Брату Гепзибы, или кузену Клиффорду, как начала называть его Фиби, она в особенности была необходима. Нельзя сказать, что он разговаривал с ней или обнаруживал тем или иным образом удовольствие от ее общества, но, если она долго не появлялась, он становился сердитым и нервным, ходил взад-вперед по комнате или же сидел угрюмо в кресле, опустив голову на руки и реагируя вспышками недовольства на все попытки Гепзибы развлечь его. Присутствие Фиби и живительное действие ее свежести на его увядшую жизнь были единственными его потребностями. Эта девушка была одарена деятельной душой, которая редко оставалась совершенно спокойной и в чем-нибудь не проявлялась, — подобно тому, как неистощимый фонтан никогда не перестает бить вверх.

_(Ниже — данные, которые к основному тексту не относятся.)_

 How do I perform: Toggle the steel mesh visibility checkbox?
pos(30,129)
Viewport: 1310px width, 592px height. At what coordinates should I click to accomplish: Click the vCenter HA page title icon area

Девушка умела петь, и это умение было до такой степени естественным, что вам не пришло бы в голову спросить ее, где она приобрела его или у какого учителя училась, как вы не стали бы задавать эти вопросы птичке, в тоненьком голоске которой нам слышится голос Создателя так же ясно, как и в самых громких раскатах грома. Пока Фиби пела, она могла свободно расхаживать по дому. Клиффорд был в равной степени доволен вне зависимости от того, доносился ли ее сладкий, воздушно-легкий голосок из верхних комнат или из коридора, ведущего в лавочку, или пробивался сквозь листья груши из сада вместе с дрожащим светом солнца. Он сидел спокойно, и на лице его светилось удовольствие — то явственное, то едва уловимое, по мере того как приближались и отдалялись звуки песни. Но, впрочем, он казался довольнее, когда Фиби сидела у его ног, на низенькой скамеечке.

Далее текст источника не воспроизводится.